After that came a two-hour paid seminar that I’d chosen from Scott McFall called Inductions of the Masters. Scott comes off as something of a renegade and seems to enjoy it that way. His style is to throw out a statement intended to challenge the audience’s beliefs (for example: “People have all kinds of misconceptions about hypnosis. Don’t mess with that — we spent hundreds of years creating them!”) and then back it up with evidence or experiential stories to prove his point. It made for a fun and fascinating two hours, in which Scott called out specific qualities or statements of legendary hypnotists and discussed why they worked so well.
After a lunch break I had two more sessions to attend. Wil Horton’s Inside Secrets of Elite Trainers contained insights into making more memorable, interesting training presentations and was well worth the time to attend.
The highlight of the day, though, was my last session: Hypnotist, Hypnotize Thyself! with Gloria Constantas.

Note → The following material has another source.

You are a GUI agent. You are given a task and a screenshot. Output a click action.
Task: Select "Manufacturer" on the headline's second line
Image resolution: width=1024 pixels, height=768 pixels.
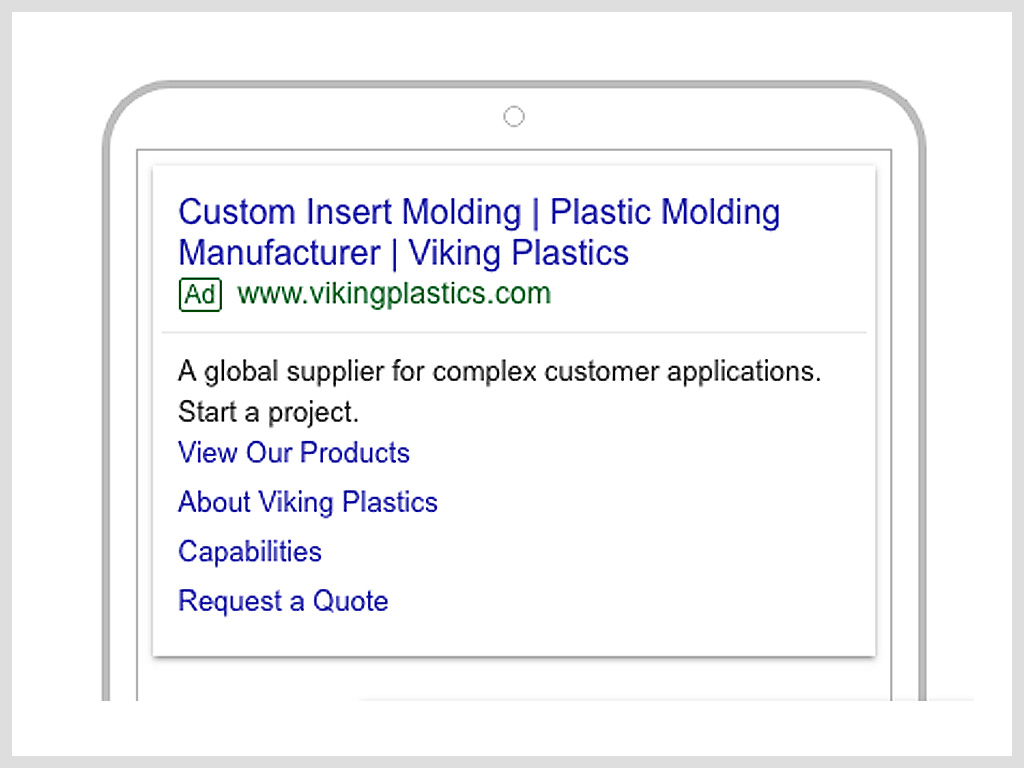point(280,253)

I have a lot of admiration for Gloria because she always challenges me to think differently and to really examine what I believe and why. This session took the concepts from her Verbal Impact presentation that I’d attended in 2007 and advanced them a step farther into a discussion of how we as hypnotists can — and should — be helping ourselves through our own self-talk and the use of the basic principles of self-hypnosis. It was a pleasure to be in Gloria’s audience again.
Tonight most of the attendees will be taking part in the formal banquet and awards presentation. Not me; Julie and I are due for some together time. I’ll do a wrap-up installment tomorrow when the conference is over.